- [REQUIREMENT] Replace "Export" with "Download" in the records, from the line containing "Where should I click to: Click the Export" through the end of the records, both ends included. Write out only those lines, with everything else unchanged.

[A block of data]
◇ ◇ ◇ ◇ ◇
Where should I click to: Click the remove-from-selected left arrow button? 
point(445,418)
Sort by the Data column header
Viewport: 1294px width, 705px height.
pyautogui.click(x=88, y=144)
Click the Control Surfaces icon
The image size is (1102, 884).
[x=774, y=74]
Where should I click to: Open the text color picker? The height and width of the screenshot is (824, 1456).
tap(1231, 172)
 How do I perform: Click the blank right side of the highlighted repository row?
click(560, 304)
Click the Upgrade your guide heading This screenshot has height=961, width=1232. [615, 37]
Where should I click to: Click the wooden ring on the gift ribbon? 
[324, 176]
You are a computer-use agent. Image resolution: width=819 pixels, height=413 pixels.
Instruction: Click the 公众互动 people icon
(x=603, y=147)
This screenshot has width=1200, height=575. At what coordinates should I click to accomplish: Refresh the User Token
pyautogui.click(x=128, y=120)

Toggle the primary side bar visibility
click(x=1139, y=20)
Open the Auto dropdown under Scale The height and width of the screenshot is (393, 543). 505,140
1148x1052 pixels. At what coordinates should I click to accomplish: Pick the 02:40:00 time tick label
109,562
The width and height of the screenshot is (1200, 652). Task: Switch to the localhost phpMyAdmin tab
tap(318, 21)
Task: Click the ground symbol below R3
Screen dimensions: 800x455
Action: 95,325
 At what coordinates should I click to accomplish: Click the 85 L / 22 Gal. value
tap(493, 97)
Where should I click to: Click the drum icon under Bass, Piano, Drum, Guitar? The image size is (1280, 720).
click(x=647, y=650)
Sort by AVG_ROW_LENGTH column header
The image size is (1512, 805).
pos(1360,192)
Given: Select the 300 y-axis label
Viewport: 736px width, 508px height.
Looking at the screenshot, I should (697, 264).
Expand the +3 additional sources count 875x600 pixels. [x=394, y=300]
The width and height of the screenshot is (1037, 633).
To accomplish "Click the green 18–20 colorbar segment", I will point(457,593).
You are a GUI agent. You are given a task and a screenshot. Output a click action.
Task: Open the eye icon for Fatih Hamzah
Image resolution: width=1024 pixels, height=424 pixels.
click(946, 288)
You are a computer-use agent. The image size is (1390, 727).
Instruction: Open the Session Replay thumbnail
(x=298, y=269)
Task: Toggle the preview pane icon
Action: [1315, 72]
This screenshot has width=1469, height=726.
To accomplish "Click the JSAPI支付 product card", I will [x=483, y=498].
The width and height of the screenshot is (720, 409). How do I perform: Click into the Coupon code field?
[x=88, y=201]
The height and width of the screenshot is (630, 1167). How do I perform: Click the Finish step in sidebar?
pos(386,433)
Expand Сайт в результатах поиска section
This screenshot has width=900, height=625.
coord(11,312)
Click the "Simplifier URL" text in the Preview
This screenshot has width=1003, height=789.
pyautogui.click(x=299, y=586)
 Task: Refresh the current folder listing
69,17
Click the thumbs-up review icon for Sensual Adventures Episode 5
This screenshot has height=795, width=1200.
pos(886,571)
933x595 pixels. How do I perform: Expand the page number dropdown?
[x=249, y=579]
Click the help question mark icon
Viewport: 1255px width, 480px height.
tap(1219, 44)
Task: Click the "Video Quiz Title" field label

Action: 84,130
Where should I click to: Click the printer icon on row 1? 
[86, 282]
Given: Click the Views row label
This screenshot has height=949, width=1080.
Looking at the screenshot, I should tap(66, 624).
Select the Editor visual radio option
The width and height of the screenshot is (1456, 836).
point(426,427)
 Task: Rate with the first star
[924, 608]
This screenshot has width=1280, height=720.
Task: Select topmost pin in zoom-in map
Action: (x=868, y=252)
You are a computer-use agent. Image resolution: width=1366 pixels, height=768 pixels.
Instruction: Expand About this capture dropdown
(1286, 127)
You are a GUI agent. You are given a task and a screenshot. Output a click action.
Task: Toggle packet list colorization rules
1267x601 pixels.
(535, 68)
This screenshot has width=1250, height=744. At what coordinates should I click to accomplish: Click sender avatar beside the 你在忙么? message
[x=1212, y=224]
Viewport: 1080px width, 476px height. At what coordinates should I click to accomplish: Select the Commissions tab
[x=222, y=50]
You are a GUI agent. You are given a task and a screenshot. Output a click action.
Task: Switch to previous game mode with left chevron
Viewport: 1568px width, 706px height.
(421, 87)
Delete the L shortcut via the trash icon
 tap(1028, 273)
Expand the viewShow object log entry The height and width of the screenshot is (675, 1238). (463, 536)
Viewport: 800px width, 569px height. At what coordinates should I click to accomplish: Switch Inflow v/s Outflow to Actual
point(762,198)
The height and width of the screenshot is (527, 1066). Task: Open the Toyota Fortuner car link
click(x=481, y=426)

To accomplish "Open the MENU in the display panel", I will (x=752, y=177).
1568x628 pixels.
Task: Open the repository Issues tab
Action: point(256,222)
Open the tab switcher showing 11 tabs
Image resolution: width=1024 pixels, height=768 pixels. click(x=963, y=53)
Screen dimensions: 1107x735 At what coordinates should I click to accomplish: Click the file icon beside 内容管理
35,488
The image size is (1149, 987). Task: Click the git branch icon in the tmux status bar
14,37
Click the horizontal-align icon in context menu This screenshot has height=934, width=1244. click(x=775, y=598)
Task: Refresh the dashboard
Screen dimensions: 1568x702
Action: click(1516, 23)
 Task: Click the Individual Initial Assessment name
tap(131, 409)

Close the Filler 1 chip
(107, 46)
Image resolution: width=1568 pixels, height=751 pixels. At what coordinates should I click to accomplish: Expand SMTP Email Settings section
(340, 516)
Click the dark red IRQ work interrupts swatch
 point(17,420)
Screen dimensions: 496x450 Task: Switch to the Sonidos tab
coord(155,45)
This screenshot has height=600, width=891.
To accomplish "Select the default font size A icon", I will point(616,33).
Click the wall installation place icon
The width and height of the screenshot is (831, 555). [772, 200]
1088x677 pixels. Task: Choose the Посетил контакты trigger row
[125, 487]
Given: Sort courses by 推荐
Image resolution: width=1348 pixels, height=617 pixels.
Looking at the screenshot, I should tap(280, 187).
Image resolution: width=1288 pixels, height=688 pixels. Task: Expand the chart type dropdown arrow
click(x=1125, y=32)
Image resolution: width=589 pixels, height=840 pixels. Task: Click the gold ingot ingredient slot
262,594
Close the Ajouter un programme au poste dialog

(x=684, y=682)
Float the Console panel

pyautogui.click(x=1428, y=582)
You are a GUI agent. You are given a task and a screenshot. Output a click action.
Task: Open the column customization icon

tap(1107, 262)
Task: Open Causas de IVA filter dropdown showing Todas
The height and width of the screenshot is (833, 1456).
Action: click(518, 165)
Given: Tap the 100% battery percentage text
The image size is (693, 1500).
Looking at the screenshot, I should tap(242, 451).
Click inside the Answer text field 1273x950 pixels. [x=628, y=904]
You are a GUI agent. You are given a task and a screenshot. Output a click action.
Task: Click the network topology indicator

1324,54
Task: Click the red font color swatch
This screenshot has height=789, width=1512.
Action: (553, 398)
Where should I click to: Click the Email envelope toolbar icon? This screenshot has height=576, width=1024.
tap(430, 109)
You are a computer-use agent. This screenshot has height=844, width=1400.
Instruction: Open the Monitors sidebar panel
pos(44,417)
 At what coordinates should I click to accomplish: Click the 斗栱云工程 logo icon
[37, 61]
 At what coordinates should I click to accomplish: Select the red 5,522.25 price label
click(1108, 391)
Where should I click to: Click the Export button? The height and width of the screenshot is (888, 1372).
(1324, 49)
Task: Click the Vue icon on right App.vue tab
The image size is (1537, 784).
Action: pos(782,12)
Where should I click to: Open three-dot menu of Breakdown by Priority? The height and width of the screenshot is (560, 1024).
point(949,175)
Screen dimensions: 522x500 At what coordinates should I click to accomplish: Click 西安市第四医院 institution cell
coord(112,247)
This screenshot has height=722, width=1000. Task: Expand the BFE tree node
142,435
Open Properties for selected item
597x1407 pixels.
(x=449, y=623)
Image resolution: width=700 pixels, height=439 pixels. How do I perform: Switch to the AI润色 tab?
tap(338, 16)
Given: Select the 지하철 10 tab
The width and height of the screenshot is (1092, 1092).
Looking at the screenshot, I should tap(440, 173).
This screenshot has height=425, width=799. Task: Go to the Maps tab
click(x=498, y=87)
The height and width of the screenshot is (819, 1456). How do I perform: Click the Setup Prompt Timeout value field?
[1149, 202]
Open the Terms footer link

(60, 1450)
◇ ◇ ◇ ◇ ◇
- [TASK OUTPUT]
Where should I click to: Click the Download button? The height and width of the screenshot is (888, 1372).
(1324, 49)
Task: Click the Vue icon on right App.vue tab
The image size is (1537, 784).
Action: pos(782,12)
Where should I click to: Open three-dot menu of Breakdown by Priority? The height and width of the screenshot is (560, 1024).
point(949,175)
Screen dimensions: 522x500 At what coordinates should I click to accomplish: Click 西安市第四医院 institution cell
coord(112,247)
This screenshot has height=722, width=1000. Task: Expand the BFE tree node
142,435
Open Properties for selected item
597x1407 pixels.
(x=449, y=623)
Image resolution: width=700 pixels, height=439 pixels. How do I perform: Switch to the AI润色 tab?
tap(338, 16)
Given: Select the 지하철 10 tab
The width and height of the screenshot is (1092, 1092).
Looking at the screenshot, I should tap(440, 173).
This screenshot has height=425, width=799. Task: Go to the Maps tab
click(x=498, y=87)
The height and width of the screenshot is (819, 1456). How do I perform: Click the Setup Prompt Timeout value field?
[1149, 202]
Open the Terms footer link

(60, 1450)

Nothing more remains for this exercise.